I fumbled with the receiver for a moment until a got a proper grip on it and said, “Benny, Jackson! Stop. It’s us.”
“The button,” said Torrance impatiently. “Hold the goddamn button!”
“Stop! It’s us,” I said again, this time hearing the echo of my voice from the speaker outside. “Guys, I got AP.” I saw them both hesitate but continue running. “Get in the car, we’re good.”
They finally halted to a stop and Torrance breached the distance. They stood wary, ready to take off again at the first sign of trouble. As soon as Torrance stopped, I opened the door and stepped out.
“Let’s go,” I said, waving them over. “Get in.”
“Holy shi-,” said Jackson with a grin. Benny, on the other hand, let his eyes stray toward the driver.
“Mother fucker!” he yelled and started to take off. I glanced toward Torrance and back at Jackson, putting my hands up to show them there was nothing to freak over.
“It’s cool,” I said, raising my voice so Benny could hear me. “He helped us. Benny, stop!”
Benny turned to check and saw he was running alone and slowed to a stop.
“Fuck is that token nigga doing here?” he yelled.
“We’d be dead if he hadn’t helped us,” I said.
“Only thing he can help is these nuts!” he grabbed his crotch with one hand and flipped him off with the other.
“Where’s AP?” said Jackson.
“In the back,” I said. “He got hit pretty hard.”

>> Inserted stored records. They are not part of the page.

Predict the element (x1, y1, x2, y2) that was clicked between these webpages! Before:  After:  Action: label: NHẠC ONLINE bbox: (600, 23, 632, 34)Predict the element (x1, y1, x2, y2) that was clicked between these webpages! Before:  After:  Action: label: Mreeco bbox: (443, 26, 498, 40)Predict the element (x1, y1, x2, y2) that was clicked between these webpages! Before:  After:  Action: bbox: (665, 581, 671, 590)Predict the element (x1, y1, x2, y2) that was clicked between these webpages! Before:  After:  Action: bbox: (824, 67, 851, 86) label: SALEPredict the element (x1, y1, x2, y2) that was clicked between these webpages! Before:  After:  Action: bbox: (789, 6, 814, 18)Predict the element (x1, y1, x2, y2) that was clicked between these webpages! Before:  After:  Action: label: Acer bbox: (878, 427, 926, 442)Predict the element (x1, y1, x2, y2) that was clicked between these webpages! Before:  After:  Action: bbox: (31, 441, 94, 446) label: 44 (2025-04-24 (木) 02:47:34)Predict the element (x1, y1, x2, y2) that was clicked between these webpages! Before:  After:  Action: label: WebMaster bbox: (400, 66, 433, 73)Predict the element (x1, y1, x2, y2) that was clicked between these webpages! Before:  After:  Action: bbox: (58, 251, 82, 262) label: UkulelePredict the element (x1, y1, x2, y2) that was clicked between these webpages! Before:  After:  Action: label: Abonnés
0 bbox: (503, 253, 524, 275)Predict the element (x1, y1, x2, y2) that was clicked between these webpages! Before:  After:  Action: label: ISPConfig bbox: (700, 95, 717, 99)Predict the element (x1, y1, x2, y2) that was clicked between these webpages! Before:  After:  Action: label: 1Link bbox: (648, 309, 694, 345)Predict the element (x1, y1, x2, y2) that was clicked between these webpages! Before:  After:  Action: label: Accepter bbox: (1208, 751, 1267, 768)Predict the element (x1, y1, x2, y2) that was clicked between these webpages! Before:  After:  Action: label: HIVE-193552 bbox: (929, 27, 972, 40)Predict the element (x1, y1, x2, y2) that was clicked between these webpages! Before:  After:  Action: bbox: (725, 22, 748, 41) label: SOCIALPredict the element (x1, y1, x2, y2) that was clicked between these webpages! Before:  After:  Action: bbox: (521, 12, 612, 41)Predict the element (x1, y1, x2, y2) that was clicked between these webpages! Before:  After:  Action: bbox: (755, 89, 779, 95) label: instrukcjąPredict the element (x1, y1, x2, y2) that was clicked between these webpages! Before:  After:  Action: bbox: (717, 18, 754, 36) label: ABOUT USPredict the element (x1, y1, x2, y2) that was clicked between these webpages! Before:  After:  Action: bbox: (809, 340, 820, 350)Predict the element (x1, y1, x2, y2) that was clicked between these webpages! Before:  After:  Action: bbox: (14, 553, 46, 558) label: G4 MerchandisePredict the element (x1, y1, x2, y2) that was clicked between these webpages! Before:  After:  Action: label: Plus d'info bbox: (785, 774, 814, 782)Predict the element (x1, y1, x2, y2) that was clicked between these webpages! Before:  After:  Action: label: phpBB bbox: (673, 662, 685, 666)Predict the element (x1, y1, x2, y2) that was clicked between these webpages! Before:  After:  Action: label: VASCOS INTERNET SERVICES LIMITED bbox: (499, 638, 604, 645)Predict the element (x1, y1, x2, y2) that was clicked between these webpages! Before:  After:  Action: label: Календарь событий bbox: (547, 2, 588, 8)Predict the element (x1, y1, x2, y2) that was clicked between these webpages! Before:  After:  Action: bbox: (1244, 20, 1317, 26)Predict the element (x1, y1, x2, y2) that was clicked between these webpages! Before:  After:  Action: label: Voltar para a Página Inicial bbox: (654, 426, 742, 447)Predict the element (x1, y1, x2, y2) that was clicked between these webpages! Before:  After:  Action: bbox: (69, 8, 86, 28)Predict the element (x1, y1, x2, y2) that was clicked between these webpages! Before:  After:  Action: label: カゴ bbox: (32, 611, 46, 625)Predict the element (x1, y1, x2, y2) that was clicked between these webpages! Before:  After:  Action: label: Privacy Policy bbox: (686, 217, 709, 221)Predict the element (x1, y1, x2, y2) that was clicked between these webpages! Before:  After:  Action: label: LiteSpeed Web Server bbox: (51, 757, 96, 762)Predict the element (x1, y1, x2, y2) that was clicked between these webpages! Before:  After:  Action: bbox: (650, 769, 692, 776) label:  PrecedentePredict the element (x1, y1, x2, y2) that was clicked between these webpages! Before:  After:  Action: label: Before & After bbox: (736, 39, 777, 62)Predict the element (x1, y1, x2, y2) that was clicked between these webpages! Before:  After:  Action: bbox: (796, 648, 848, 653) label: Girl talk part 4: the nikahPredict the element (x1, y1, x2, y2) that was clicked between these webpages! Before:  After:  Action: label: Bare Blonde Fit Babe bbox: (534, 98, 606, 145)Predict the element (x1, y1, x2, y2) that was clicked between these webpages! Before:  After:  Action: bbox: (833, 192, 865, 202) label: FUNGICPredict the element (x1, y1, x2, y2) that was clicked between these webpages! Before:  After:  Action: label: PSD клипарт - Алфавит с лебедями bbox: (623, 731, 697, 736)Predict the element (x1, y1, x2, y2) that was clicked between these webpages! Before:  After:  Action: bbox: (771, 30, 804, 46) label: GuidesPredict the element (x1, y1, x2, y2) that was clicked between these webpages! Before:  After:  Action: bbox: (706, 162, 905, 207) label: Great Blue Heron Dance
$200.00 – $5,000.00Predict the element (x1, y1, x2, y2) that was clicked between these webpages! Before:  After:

Jackson scanned me, undecided about the entire thing yet. I glanced at Torrance again who sat in silence, gripping the wheel. I was glad he had enough sense to shut his mouth here.
“We’re gonna try to find some answers,” I said, hoping I wouldn’t provoke Torrance into speaking. “You guys should come.”
“Where?” said Jackson.
“I ain’t got no questions,” said Benny before Jackson shot him a look. He raised his chin and looked away until finally starting to make his way over. “Alright, fine! Maybe just a couple.”